These control the behavior of core tinygrad even when used as a library.
Variable | Possible Value(s) | Description
---|---|---
DEBUG | [1-6] | enable debugging output, with 4 you get operations, timings, speed, generated code and more
GPU | [1] | enable the GPU backend
CUDA | [1] | enable CUDA backend
AMD | [1] | enable AMD backend
NV | [1] | enable NV backend
METAL | [1] | enable Metal backend (for Mac M1 and after)
METAL_XCODE | [1] | enable Metal using macOS Xcode SDK
CLANG | [1] | enable Clang backend
LLVM | [1] | enable LLVM backend
BEAM | [#] | number of beams in kernel beam search
GRAPH | [1] | create a graph of all operations (requires graphviz)
GRAPHUOPS | [1] | create a graph of uops (requires graphviz and saves at /tmp/uops.{svg,dot})

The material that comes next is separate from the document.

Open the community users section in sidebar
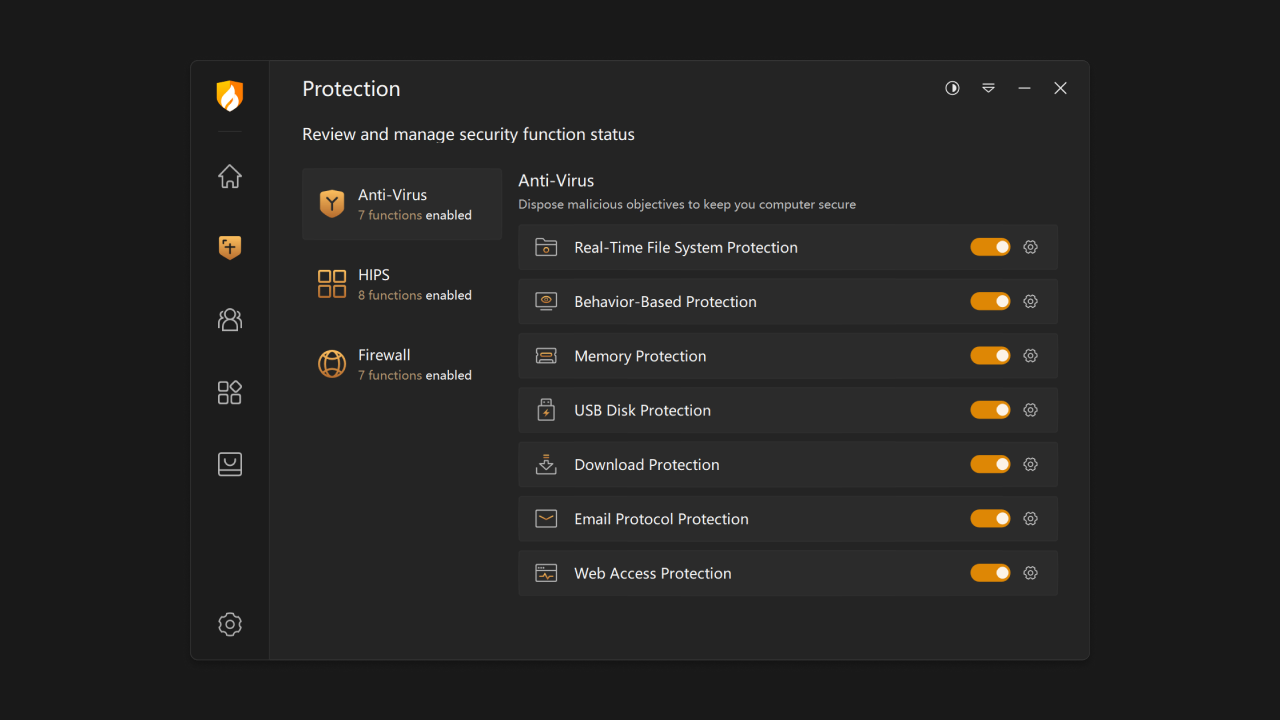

GRAPHPATH | [/path/to] | where to put the generated graph
DEFAULT_FLOAT | [HALF, ...]| specify the default float dtype (FLOAT32, HALF, BFLOAT16, FLOAT64, ...), default to FLOAT32
IMAGE | [1-2] | enable 2d specific optimizations
FLOAT16 | [1] | use float16 for images instead of float32
PTX | [1] | enable the specialized [PTX](https://docs.nvidia.com/cuda/parallel-thread-execution/) assembler for Nvidia GPUs. If not set, defaults to generic CUDA codegen backend.
PROFILE | [1] | enable output of [perfetto](https://ui.perfetto.dev/) compatible profile. This feature is supported in NV and AMD backends.